Rewrite the lines below as a numbered list, omitting any blank lines and excluding the pictures from the result.

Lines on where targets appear
****

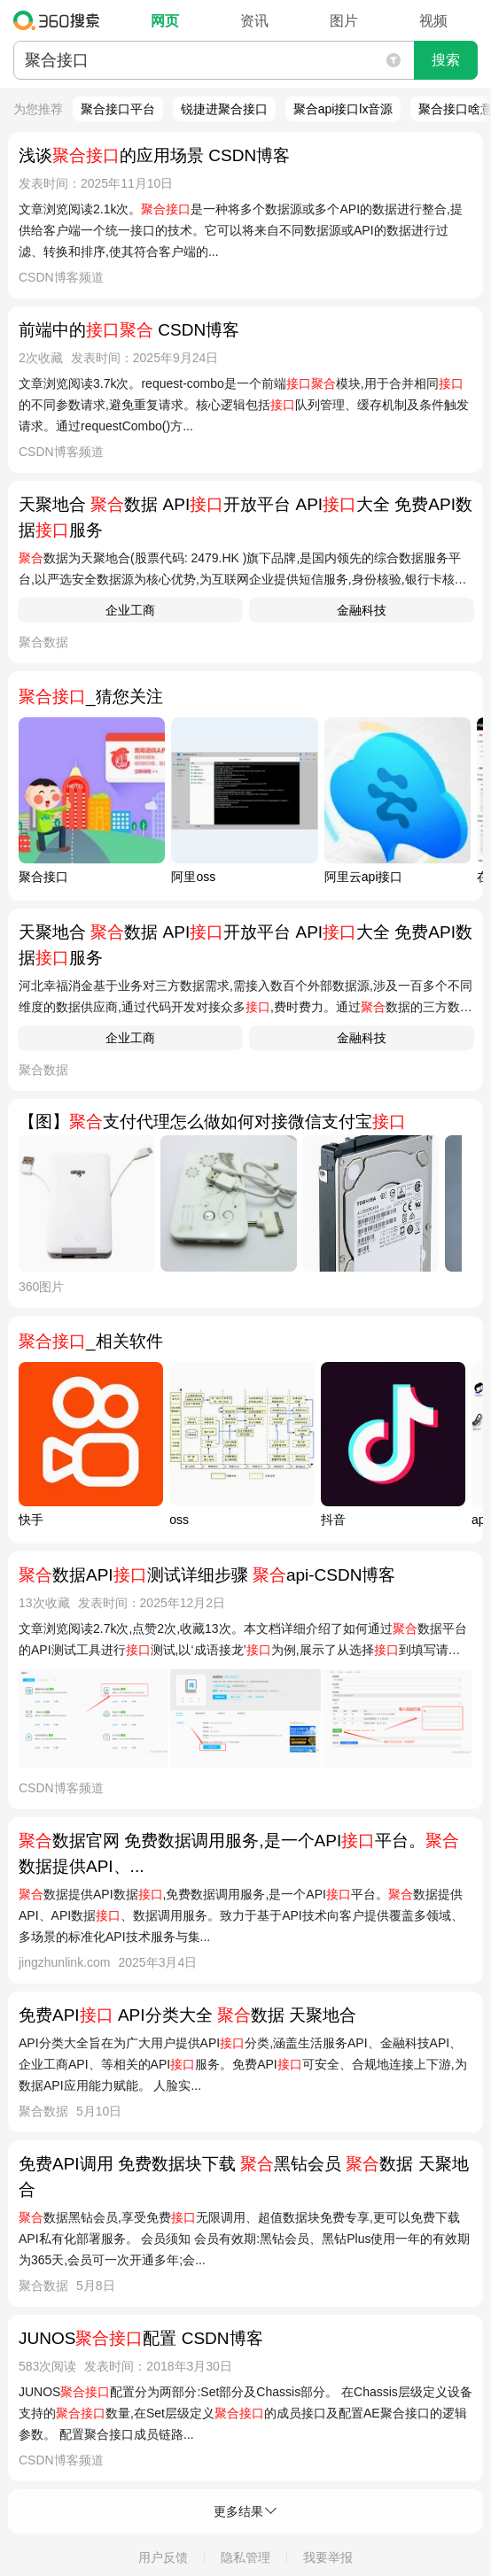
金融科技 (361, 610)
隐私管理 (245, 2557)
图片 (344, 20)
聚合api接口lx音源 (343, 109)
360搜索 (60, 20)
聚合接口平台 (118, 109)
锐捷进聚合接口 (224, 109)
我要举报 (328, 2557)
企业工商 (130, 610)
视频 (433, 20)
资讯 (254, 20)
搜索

****

### PROBLEM SOLUTION
1. 金融科技 (361, 610)
2. 隐私管理 (245, 2557)
3. 图片 (344, 20)
4. 聚合api接口lx音源 (343, 109)
5. 360搜索 (60, 20)
6. 聚合接口平台 (118, 109)
7. 锐捷进聚合接口 (224, 109)
8. 我要举报 (328, 2557)
9. 企业工商 (130, 610)
10. 视频 (433, 20)
11. 资讯 (254, 20)
12. 搜索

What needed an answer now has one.